If you look it up in a dictionary, "validation" is defined as:
- to declare or make legally valid
- to mark with an indication of official sanction
- to substantiate or verify
Many statistics, methods, and programs were developed from the 1990s onward to help identify errors in protein models. These methods generally fall into two classes:
- methods in which only coordinates are considered (such methods often entail comparison of a model to information derived from structural databases), and
- methods in which both the model and the crystallographic data are taken into account.
Alternatively, one can distinguish between:
- "weak" methods that essentially measure how well the refinement program has succeeded in imposing restraints (e.g., deviations from ideal geometry, conventional R-value), and
- "strong" methods that assess aspects of the model that are "orthogonal" to the information used in refinement (e.g., free R-value, patterns of non-bonded interactions, conformational torsion-angle distributions).
An additional distinction can be made between:
- methods that provide overall (global) statistics for a model (such methods are suitable for monitoring the progress of the refinement and rebuilding process, or for assessing the overall quality of a model), and
- methods that provide information at the level of residues, small molecules or atoms (such methods are more useful for detecting local problems in or assessing local quality of a model, e.g. catalytic residues, ligand-binding sites, or interfaces).
It is important to realise that almost all coordinate-based validation methods detect outliers (i.e., atoms, residues or ligands with unusual properties): to assess whether an outlier is an error in the model or whether it is a genuine, but unusual, feature of the structure, one must inspect the (preferably unbiased) electron-density maps! If an outlier is most likely an error in your model, you probably want to try and fix it before depositing the model and submitting your paper. If, on the other hand, it appears to be a genuine feature of your structure, convincingly supported by the experimental data, you may even want to mention it in your paper.
If you are primarily interested in assessing the overall quality of a model (e.g., to decide if it's good enough to use as a starting point for comparative modelling), strong and global quality indicators are the most useful. Examples of such criteria are:
- Free R-value
- Packing or clash score
- Ramachandran plot
If, on the other hand, you are interested in identifying any local issues (to decide if the active site of a protein has been modeled reliably enough to use it for the design of ligands), strong and local methods are most suitable. Examples of these are:
- Real-space fit
- Main-chain torsion-angle combinations (Ramachandran)
- Side-chain torsion-angle combinations (rotamers)
Unfortunately, in many (especially older) papers that describe macromolecular crystal structures, "quality criteria" are quoted that do not necessarily provide any indication whatsoever of the actual quality of the model.
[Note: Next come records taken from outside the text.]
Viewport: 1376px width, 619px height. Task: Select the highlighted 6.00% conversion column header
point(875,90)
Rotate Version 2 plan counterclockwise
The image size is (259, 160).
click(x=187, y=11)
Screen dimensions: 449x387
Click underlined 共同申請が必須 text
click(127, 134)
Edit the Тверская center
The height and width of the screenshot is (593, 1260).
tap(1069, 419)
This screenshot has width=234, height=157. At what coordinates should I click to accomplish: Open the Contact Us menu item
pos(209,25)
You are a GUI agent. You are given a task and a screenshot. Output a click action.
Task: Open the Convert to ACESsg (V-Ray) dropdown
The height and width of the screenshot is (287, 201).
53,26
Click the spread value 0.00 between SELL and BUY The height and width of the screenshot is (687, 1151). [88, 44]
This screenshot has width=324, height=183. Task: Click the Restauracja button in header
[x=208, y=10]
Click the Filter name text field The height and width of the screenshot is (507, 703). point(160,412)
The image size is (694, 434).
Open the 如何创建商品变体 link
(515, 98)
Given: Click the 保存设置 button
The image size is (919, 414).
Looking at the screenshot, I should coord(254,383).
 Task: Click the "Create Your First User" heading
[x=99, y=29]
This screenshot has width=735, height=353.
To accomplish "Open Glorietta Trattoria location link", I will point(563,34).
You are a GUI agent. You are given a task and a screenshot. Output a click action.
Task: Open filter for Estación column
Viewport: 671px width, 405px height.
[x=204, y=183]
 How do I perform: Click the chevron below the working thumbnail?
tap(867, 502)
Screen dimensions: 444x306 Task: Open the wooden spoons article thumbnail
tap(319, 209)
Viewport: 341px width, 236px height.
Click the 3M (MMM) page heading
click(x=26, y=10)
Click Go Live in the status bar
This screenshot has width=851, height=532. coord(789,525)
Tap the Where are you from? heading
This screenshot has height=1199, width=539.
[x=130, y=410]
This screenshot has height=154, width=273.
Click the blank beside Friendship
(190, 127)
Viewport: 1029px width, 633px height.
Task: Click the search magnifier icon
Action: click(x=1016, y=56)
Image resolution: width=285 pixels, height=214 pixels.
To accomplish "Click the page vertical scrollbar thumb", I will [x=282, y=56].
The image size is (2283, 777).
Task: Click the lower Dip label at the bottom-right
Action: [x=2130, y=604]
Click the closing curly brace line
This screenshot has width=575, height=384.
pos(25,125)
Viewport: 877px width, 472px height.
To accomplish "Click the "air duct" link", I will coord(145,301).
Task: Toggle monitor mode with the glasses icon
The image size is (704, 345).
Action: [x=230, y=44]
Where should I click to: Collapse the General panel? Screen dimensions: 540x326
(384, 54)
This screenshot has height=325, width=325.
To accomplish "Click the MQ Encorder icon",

Examples are:
- Conventional R-value
- Geometry, i.e. RMS deviation of bond lengths and angles from "ideal" values
- Average temperature factor (or B-factor) of the atoms in the model
It is also important to realise that every quality check that a model passes provides a necessary but insufficient indication of the model's correctness: a good model makes sense in just about every respect.
Another important maxim is that extraordinary claims require extraordinary evidence. For instance, claims about distortions of a ligand or catalytic residues, or unexpected features such as cis-peptide bonds or D-amino acids, are more credible if they are based on careful analysis of 1.5Å data than when they are "backed up" by a 3.5Å dataset (see the resolution movie on the previous page).
Fortunately, nowadays there are helpful validation reports available for all models in the PDB to help you assess their quality (we will come back to these reports later in the practical).